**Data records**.
-------

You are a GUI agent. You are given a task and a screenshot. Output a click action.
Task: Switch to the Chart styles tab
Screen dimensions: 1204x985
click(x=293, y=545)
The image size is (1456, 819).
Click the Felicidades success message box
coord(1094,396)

-------

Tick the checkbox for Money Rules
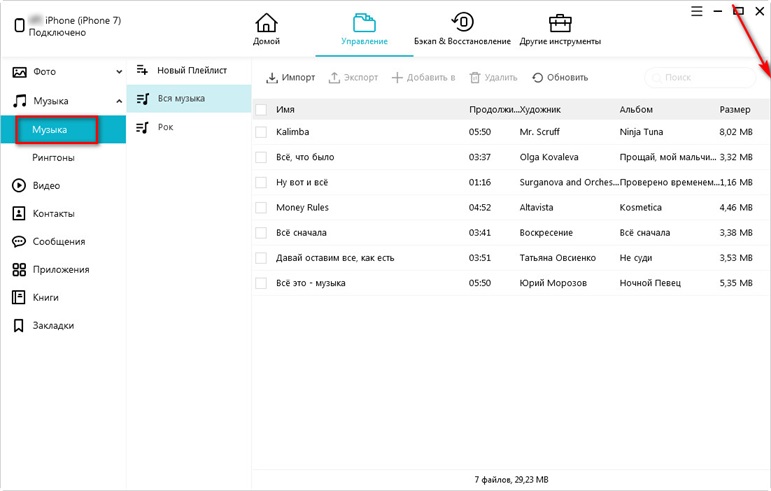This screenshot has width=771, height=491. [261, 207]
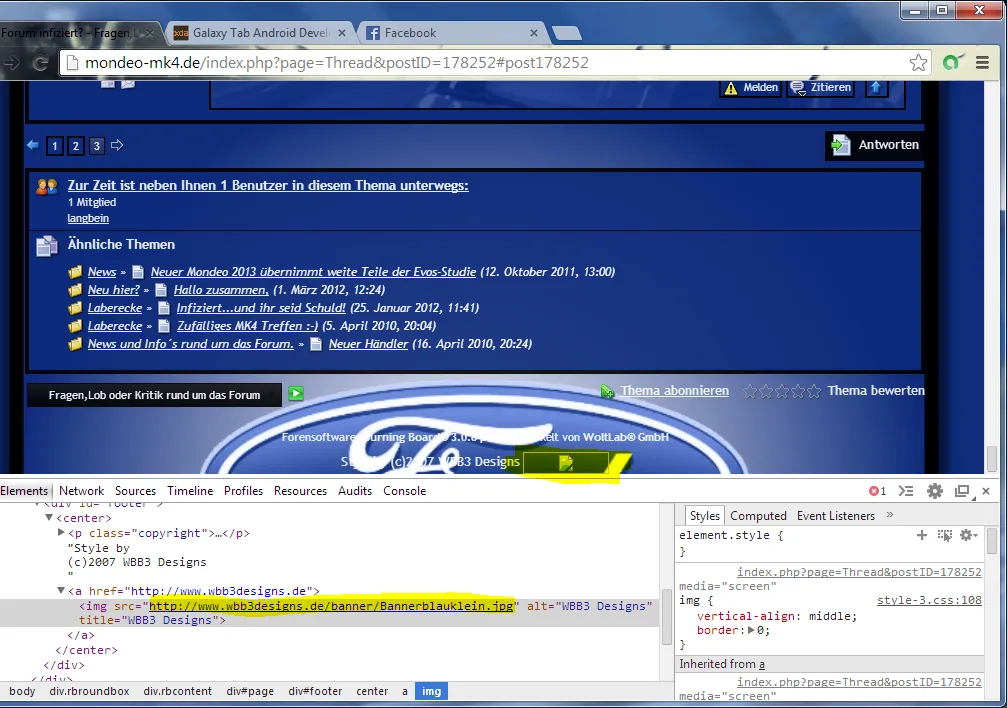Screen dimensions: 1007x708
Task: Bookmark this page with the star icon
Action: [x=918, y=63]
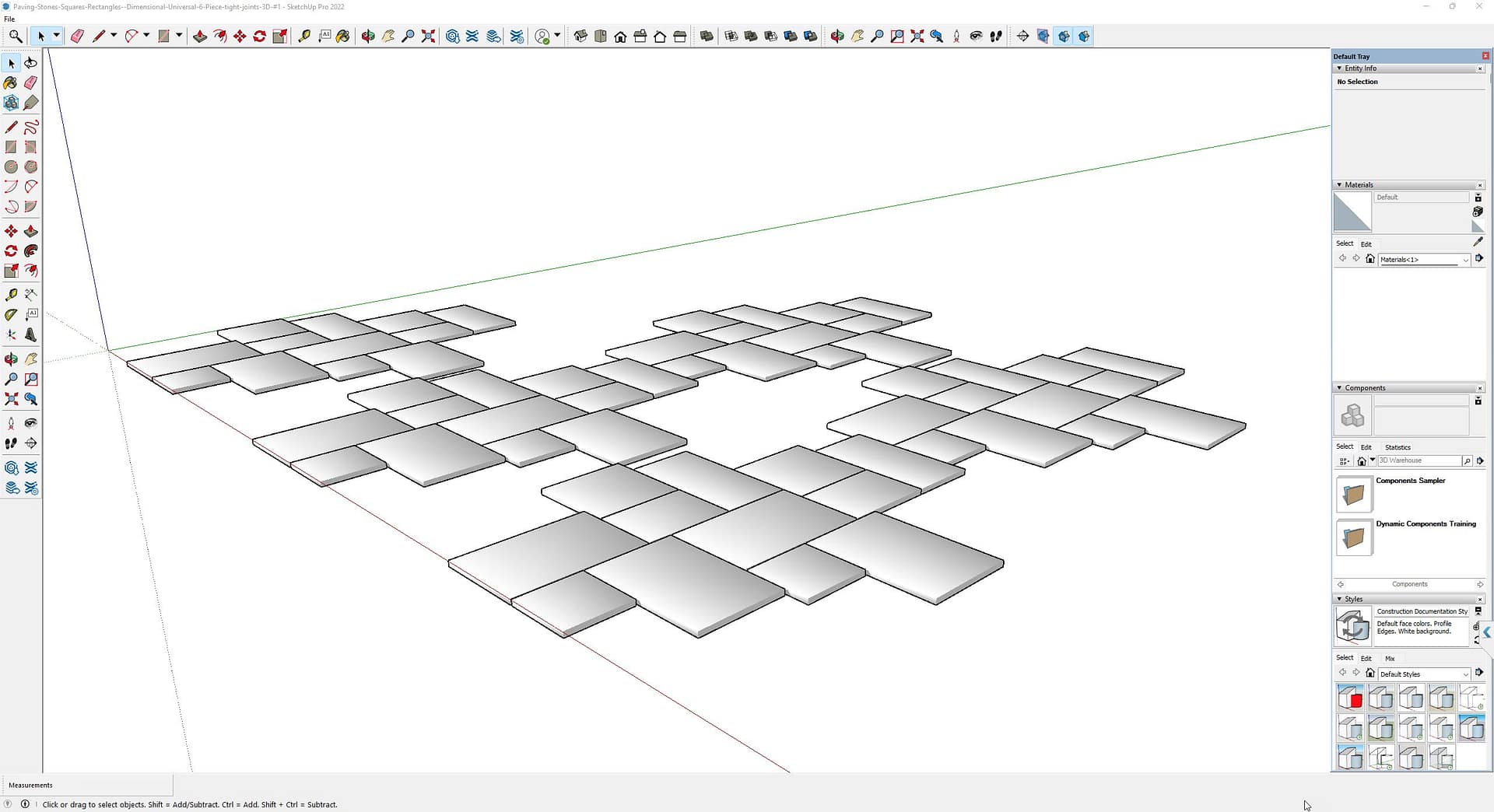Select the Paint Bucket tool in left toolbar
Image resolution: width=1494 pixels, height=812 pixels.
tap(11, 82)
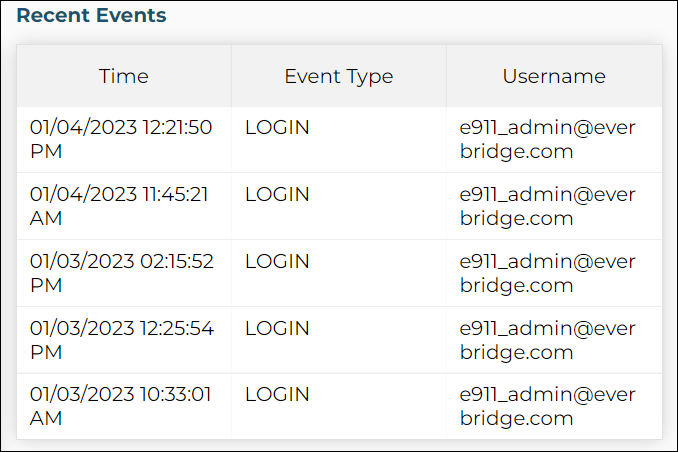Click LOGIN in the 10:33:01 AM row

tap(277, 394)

-------

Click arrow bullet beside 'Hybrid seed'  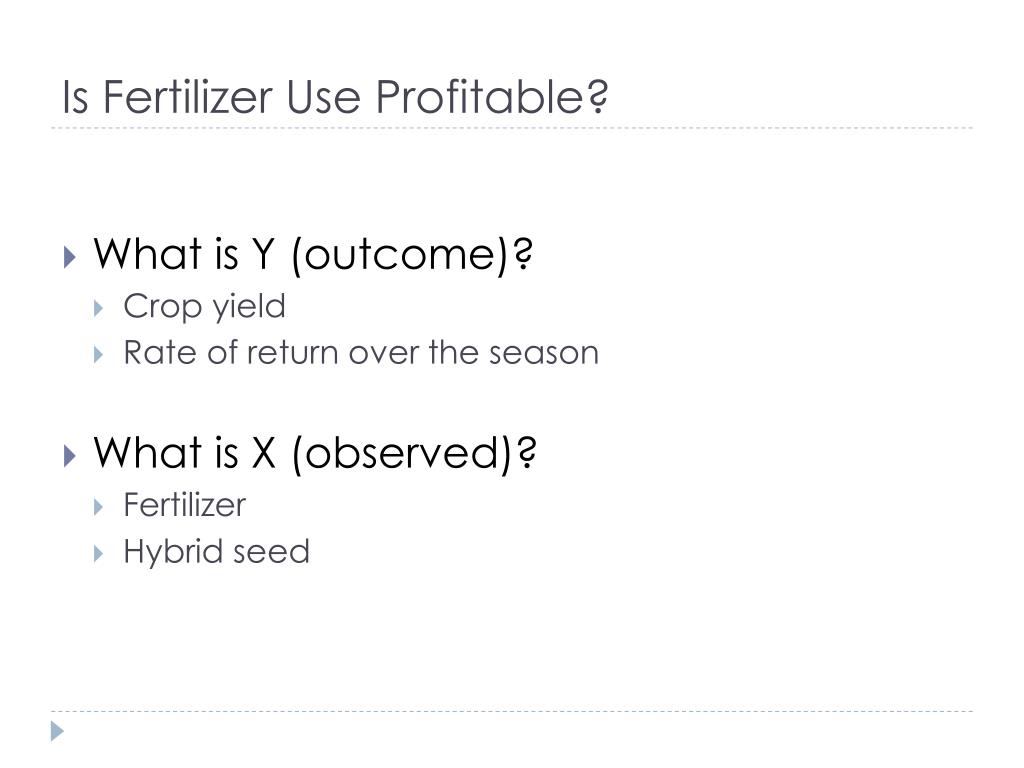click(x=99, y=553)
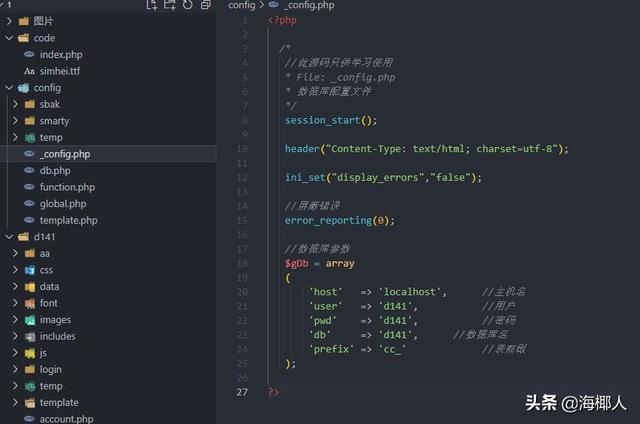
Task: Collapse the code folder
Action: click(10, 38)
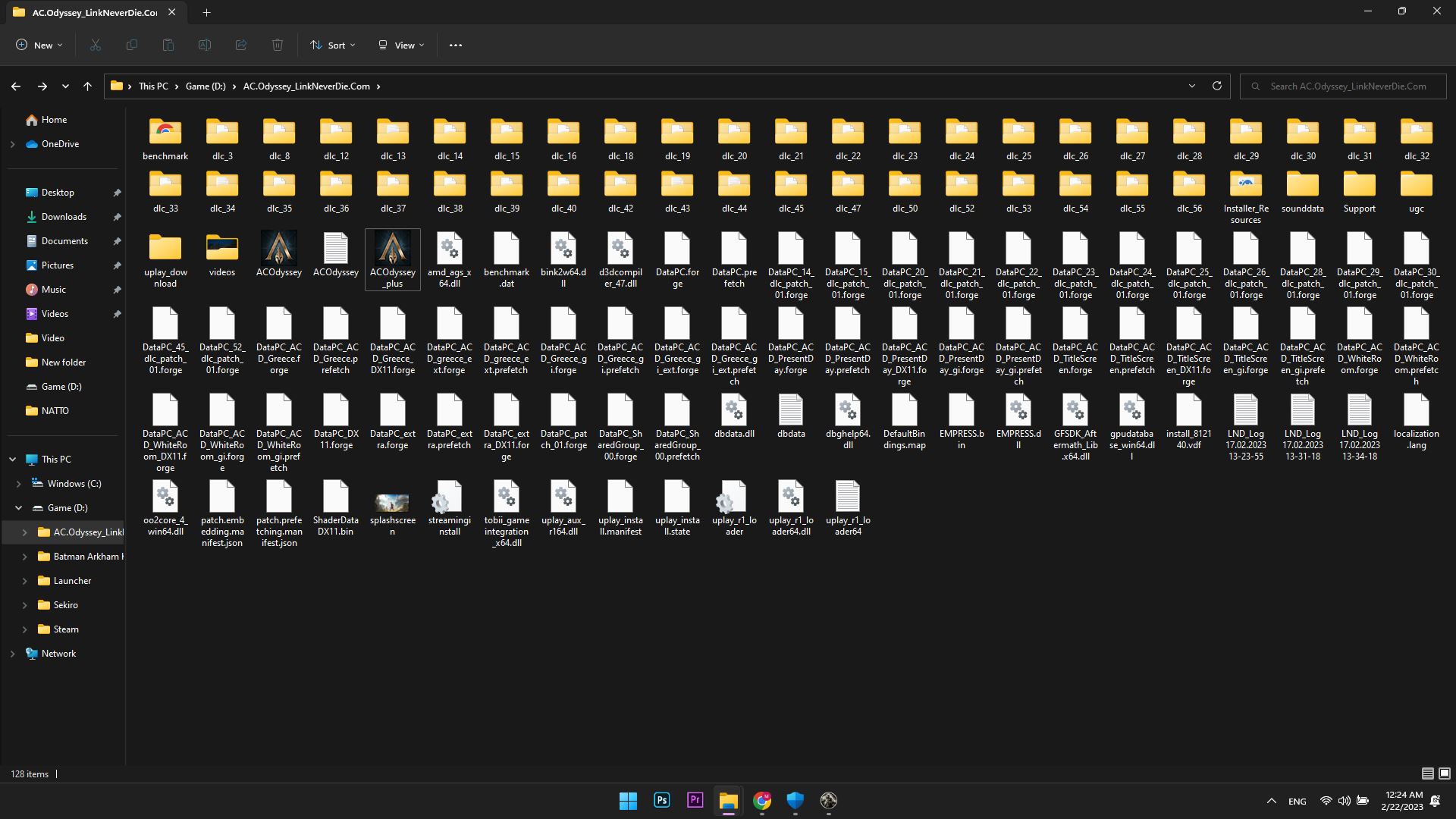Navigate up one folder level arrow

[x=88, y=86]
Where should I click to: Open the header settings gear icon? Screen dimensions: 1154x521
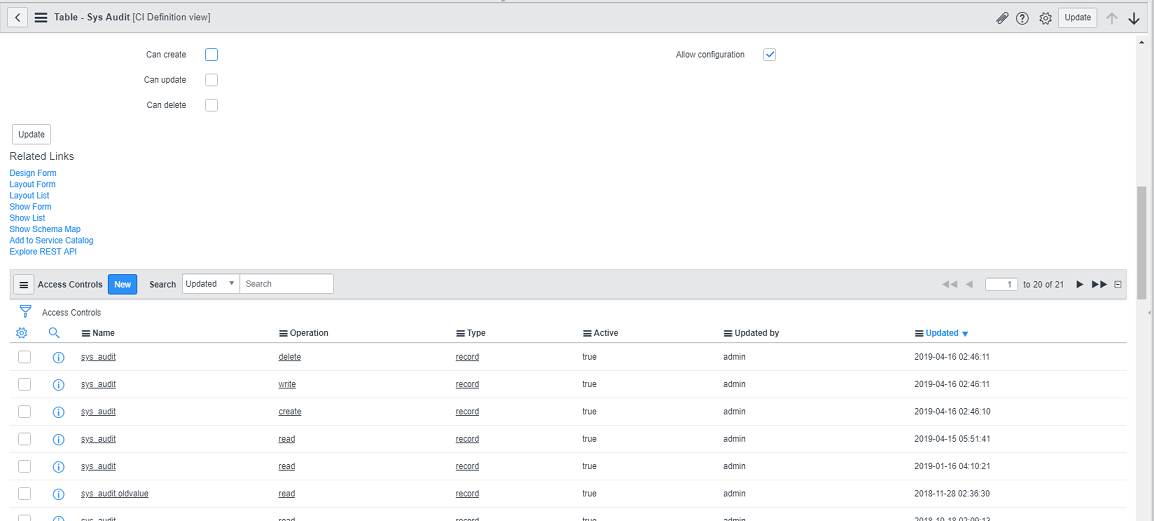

-------

Rewrite the lines starting at the one containing "You are a GUI" and ending at the one containing "coord(1094,396)", renaming "Chart styles" to "Chart layouts" and leaving everything else unchanged.

You are a GUI agent. You are given a task and a screenshot. Output a click action.
Task: Switch to the Chart layouts tab
Screen dimensions: 1204x985
click(x=293, y=545)
The image size is (1456, 819).
Click the Felicidades success message box
coord(1094,396)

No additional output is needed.